Shakuntala Devi was born in Bangalore in 1929. Her father worked in a circus as a trapeze artist. When she was just 3 he discovered his daughter’s ability to memorize numbers. He left the circus and started to take her on road shows projecting her talent at calculating. At the age of six, she proved her mathematical capabilities in the University of Mysore.

Shakuntala Devi never received any formal education. Yet she was found to be an expert in highly complex mental mathematics. In 1944 she moved to London and went across a tour of Europe demonstrating her arithmetic abilities. She got the moniker ‘Human Computer’ after she appeared on a BBC show in 1950 when she and the computer had different answers to a complex math problem—and hers was right. In 1976 she moved to USA.

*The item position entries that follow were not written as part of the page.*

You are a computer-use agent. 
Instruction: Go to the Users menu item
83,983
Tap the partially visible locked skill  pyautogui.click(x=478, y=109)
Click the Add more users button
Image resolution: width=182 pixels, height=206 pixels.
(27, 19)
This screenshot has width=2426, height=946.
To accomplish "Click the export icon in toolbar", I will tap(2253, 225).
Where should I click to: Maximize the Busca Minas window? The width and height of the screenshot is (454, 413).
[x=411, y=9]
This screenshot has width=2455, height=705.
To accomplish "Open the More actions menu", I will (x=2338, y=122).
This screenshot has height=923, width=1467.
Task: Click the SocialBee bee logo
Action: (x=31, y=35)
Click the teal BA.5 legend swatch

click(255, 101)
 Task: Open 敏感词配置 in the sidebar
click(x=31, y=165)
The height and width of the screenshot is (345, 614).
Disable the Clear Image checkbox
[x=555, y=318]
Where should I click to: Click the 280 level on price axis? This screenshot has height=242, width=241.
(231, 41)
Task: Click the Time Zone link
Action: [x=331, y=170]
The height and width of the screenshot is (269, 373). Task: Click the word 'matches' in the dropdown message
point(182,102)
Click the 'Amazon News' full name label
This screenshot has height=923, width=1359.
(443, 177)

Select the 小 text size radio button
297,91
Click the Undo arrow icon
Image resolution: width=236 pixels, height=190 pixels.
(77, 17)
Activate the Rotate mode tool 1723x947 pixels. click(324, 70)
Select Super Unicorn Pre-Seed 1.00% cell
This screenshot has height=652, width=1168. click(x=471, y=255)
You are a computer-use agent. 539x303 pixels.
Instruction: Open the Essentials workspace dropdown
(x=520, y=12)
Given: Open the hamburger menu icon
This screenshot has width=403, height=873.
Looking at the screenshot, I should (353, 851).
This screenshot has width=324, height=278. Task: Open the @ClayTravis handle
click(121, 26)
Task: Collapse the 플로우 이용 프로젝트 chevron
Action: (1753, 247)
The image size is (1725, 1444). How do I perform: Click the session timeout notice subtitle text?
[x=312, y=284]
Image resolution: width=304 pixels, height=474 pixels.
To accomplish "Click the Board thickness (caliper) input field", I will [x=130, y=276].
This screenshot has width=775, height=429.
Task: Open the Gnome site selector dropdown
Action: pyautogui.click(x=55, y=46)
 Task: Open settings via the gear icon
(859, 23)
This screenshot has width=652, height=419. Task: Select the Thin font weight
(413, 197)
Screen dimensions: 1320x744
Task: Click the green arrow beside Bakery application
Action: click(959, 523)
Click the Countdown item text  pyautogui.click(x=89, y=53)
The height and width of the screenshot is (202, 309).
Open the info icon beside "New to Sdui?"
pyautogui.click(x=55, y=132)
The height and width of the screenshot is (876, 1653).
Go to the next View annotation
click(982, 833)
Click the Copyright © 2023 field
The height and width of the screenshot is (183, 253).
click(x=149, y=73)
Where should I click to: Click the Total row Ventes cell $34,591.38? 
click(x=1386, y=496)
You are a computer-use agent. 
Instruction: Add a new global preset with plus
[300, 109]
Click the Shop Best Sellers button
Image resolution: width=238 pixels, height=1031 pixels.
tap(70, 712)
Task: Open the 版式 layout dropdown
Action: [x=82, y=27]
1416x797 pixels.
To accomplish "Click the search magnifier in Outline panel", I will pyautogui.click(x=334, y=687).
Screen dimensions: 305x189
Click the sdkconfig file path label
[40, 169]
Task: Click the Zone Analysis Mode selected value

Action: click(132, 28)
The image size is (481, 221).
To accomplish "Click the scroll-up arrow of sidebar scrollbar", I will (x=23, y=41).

Some of the arithmetic skills that made her popular were –

  • Calculating Cube roots: It began with extracting cube roots of large numbers, which she could do in her head rapidly while still a child in the 1930s. Then in 1988, in a test of her abilities conducted by the psychologist Arthur Jensen at the University of California-Berkeley, Shakuntala Devi mentally calculated the cube roots of 95,443,993 (answer 457) in 2 seconds, of 204,336,469 (answer 589) in 5 seconds, and of 2,373,927,704 (answer 1334) in 10 seconds.
  • Calculating Higher roots: She calculated the 7th root of 455,762,531,836,562,695,930,666,032,734,375 (answer 46,295) in 40 seconds. This means that 46,295 multiplied by itself seven times yields that number of 27 digits; Shakuntala Devi worked backwards from the 7th power to derive the root. This too was recorded in the test at Berkeley in 1988.
  • Doing Long multiplication: This is the skill that got her into the Guinness Book of Records in 1982. At Imperial College on June 18, 1980, Shakuntala Devi was asked to multiply two 13-digit numbers: 7,686,369,774,870 × 2,465,099,745,779. She got the answer in 28 seconds — 18,947,668,177,995,426,462,773,730.
  • Calendar calculations: Given any date in the last century, she could instantly say which day of the week that date fell on. For example, if you gave her the date July 31, 1920, she would immediately tell you that it was a Saturday. If the date was stated in the order month, day, year (for example, July-13-1920), her average response time was about 1 second. But when the dates were stated to her in the order year, month, day (for example 1920-July-31), “her answers came about as fast as one could start the stopwatch”, the 1988 test at Berkeley found

In 1960, Devi married Paritosh Banerji. They divorced years later, and the 2001 documentary “For Straights Only” claimed the marriage fell apart because Banerji was gay. She also once tried to forge a path into politics. She contested elections in 1980 as an independent candidate from two different localities — Mumbai and Medak. In Medak, her main opponent was the former prime minister, Indira Gandhi, whom Devi had openly criticized. Her fame, however, didn’t translate into votes, and she finished ninth.

In addition to her work as a mental calculator, Devi also applied her mathematical strength to pursue astrology. Devi was a notable astrologer and toured the world, seeing up to 60 clients a day. She was also an author of several books, including cookbooks and novels. She started with writing short stories and murder mysteries, and had a keen interest in music

In April 2013, Devi was admitted to a hospital in Bangalore with severe respiratory problems. Over the following two weeks she suffered from heart and kidney complications. She died in the hospital on 21 April 2013. She was 83 years old. On 4 November 2013, Devi was honoured with a Google Doodle on what would have been her 84th birthday.